Russian President Vladimir Putin reportedly apologized to Israeli Prime Minister Naftali Bennett for antisemitic comments made earlier this week by Russian Foreign Minister Sergei Lavrov.
Lavrov reportedly said "the biggest antisemites are the Jews themselves" and that Hitler had Jewish blood, among other long-discredited antisemitic tropes while speaking to an Italian television journalist.
"The prime minister accepted President Putin's apology for Lavrov's remarks and thanked him for clarifying his attitude towards the Jewish people and the memory of the Holocaust," Bennett’s office said.
A readout of the call from the Kremlin did not mention the apology, but said, "The President of Russia recalled that of the 6 million Jews tortured in ghettos and concentration camps, killed by the Nazis during punitive operations, 40% were citizens of the USSR, and asked to convey wishes of health and well-being to the veterans living in Israel. Naftali Bennett, in turn, noted the decisive contribution of the Red Army to the victory over Nazism."
Lavrov made the comments in an Italian television interview on Sunday as he sought to justify Russia’s war.

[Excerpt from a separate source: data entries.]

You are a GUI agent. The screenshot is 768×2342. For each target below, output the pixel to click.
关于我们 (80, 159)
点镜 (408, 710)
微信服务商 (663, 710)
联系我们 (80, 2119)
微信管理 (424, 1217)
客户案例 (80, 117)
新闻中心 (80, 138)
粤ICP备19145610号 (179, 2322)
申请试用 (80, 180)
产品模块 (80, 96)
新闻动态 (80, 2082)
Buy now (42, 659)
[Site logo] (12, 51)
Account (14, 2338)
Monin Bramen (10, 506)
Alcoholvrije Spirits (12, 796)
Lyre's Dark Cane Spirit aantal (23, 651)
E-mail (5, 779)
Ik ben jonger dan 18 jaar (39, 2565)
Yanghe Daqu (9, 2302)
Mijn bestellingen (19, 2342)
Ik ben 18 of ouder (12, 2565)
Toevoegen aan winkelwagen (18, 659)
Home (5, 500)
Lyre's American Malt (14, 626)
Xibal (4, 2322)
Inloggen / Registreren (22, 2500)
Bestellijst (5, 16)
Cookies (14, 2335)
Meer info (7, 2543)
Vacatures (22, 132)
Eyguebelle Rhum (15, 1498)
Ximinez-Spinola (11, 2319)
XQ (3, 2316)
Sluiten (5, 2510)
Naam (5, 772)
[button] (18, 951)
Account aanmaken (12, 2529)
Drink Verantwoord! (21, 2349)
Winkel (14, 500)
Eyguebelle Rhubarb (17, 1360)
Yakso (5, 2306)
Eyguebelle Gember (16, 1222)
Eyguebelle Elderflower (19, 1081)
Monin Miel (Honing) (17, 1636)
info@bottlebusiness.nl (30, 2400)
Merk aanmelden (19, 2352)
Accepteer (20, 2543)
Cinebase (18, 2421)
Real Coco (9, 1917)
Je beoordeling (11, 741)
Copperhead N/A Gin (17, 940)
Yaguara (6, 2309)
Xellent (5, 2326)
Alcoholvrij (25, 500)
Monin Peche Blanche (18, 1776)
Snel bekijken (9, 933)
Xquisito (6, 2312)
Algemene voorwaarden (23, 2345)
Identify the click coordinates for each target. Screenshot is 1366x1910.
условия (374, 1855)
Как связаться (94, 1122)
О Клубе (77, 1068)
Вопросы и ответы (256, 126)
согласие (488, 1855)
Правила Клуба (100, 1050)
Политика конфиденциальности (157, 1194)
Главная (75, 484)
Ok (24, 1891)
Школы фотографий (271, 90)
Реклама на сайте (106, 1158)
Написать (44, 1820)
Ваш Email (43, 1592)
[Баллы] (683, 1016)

Asked about Russian claims that it invaded Ukraine to “denazify” the country, Lavrov said that Ukraine could still have Nazi elements even if some figures, including the country’s president, were Jewish.
“So when they say ‘How can Nazification exist if we’re Jewish?’ In my opinion, Hitler also had Jewish origins, so it doesn’t mean absolutely anything. For some time we have heard from the Jewish people that the biggest antisemites were Jewish,” he said, speaking to the station in Russian, dubbed over by an Italian translation.
Israeli Foreign Minister Yair Lapid issued a statement saying Israel would demand an apology from the Russian government for Lavrov's comments.
Putin and Bennett also reportedly discussed the upcoming May 9 celebrations in Israel and Russia commemorating the defeat of Nazi Germany, the war in Ukraine and bilateral issues.
Some information is from The Associated Press.